Records contained in a dataset:

◇ ◇ ◇

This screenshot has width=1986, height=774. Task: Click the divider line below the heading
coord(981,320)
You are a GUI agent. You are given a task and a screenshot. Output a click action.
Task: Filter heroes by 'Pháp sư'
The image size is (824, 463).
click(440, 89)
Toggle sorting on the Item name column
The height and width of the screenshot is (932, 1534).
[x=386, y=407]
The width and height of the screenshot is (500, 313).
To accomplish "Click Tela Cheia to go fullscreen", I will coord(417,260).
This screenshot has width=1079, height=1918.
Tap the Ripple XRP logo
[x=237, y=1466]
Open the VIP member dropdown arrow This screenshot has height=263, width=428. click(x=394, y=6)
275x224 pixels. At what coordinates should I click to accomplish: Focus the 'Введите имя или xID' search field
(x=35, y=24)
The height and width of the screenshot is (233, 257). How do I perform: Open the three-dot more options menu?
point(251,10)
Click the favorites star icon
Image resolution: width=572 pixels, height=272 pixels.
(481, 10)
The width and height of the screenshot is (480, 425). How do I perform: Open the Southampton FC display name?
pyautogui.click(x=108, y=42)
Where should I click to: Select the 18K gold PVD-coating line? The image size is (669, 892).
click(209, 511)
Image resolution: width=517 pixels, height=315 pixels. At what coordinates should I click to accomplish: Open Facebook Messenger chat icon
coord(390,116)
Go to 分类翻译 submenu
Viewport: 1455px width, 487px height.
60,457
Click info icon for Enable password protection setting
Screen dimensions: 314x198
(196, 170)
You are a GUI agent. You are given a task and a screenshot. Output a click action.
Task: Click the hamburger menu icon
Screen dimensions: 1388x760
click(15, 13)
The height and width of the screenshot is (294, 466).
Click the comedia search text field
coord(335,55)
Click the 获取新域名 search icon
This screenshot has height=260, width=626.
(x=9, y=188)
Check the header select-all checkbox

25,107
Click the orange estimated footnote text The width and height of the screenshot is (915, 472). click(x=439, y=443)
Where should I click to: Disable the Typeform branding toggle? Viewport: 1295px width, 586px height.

◇ ◇ ◇

PROBLEM TO SOLVE: All that is wanted is a faithful reproduction of the line above with "Task: Filter heroes by 'Pháp sư'", the line with "Open the VIP", and every line in between.

EXERCISE RESPONSE:
Task: Filter heroes by 'Pháp sư'
The image size is (824, 463).
click(440, 89)
Toggle sorting on the Item name column
The height and width of the screenshot is (932, 1534).
[x=386, y=407]
The width and height of the screenshot is (500, 313).
To accomplish "Click Tela Cheia to go fullscreen", I will coord(417,260).
This screenshot has width=1079, height=1918.
Tap the Ripple XRP logo
[x=237, y=1466]
Open the VIP member dropdown arrow This screenshot has height=263, width=428. click(x=394, y=6)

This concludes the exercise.